А бедный Франциск II был слабее всех на свете.

— Что ж, — проговорил Франциск, — если такое разрешение потребуется, я его спрошу, вот и все.

— Ну, а если королева-мать вам откажет?..

— Если она мне откажет… — произнес юный государь и бросил на любовницу столь несвойственный ему свирепый до предела взгляд.

— Вот именно, если она вам откажет?

На какое-то время воцарилось молчание. Затем, когда пауза окончилась, послышался зубовный скрежет, напоминающий свист ядовитой змеи.

Таков был ответ Франциска II.

— Тогда придется пропустить это мимо ушей.

— Ваше величество и в самом деле так полагает?

— В самом деле, потому что я больше всего желаю смерти господину де Конде.

— И сколько минут потребуется вам на то, чтобы привести в исполнение столь великолепный план отмщения?

— Ах! Такие планы не вызревают за несколько минут, Шарлотта.

— Тогда за сколько часов?

— Часы летят быстро, а спешка не принесет ничего хорошего.

— За сколько дней? Франциск задумался.

— Мне потребуется месяц, — наконец проговорил он.

— Месяц?

— Да.

— Иными словами, тридцать дней?

— Тридцать дней.

— То есть, тридцать дней и тридцать ночей?
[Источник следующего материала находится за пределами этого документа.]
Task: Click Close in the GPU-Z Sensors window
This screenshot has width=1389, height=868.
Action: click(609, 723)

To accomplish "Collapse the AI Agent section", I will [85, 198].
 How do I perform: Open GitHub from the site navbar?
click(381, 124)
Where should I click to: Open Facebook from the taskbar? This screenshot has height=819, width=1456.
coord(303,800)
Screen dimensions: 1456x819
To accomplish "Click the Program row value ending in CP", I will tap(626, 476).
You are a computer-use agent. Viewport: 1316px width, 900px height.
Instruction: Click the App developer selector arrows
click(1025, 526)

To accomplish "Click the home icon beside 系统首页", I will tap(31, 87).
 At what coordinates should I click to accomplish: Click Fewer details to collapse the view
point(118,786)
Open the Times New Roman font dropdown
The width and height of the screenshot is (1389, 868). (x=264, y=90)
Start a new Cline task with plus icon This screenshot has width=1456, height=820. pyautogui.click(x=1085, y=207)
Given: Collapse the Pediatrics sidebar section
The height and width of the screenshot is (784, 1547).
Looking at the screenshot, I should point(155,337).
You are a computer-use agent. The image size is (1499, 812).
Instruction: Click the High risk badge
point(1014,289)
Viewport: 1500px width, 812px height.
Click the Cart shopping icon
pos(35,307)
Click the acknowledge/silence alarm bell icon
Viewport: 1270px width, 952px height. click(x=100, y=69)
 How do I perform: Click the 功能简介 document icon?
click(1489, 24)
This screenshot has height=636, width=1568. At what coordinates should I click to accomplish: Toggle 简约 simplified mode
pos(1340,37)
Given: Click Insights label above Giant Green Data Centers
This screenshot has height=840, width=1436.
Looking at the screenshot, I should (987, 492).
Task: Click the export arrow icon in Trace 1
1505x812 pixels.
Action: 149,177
Франциск II уже собрался ответить, но в это время приподнялась портьера и дежурный офицер объявил:

— Ее величество королева-мать!

Король указал любовнице маленькую дверцу, ведущую в альков, соединявшийся с небольшой комнатой, имевшей отдельный выход в коридор.

Девушка в еще меньшей степени, чем ее любовник, была расположена дразнить своим присутствием королеву-мать; она проскользнула в указанном направлении; но прежде чем удалиться, воспользовалась остатком времени, чтобы под конец бросить королю:

— Сдержите свое обещание, государь!

Еще не успокоился воздух, сотрясенный этими словами, как королева-мать во второй раз за этот день переступила порог спальни сына.

Через четверть часа после казни Анн Дюбура площадь Сен-Жанан-Грев, мрачная и пустая, освещенная лишь последними отблесками костра, вновь разгоравшегося время от времени, напоминала гигантское кладбище, и разлетающиеся вокруг искры были похожи на блуждающие огни, в долгие зимние ночи пляшущие над могилами.

Через площадь медленно и молчаливо прошли двое мужчин, дополнявших эту иллюзию: их легко было принять за привидения.

Без сомнения, эти двое специально ждали, когда рассеется толпа, чтобы начать свою ночную прогулку.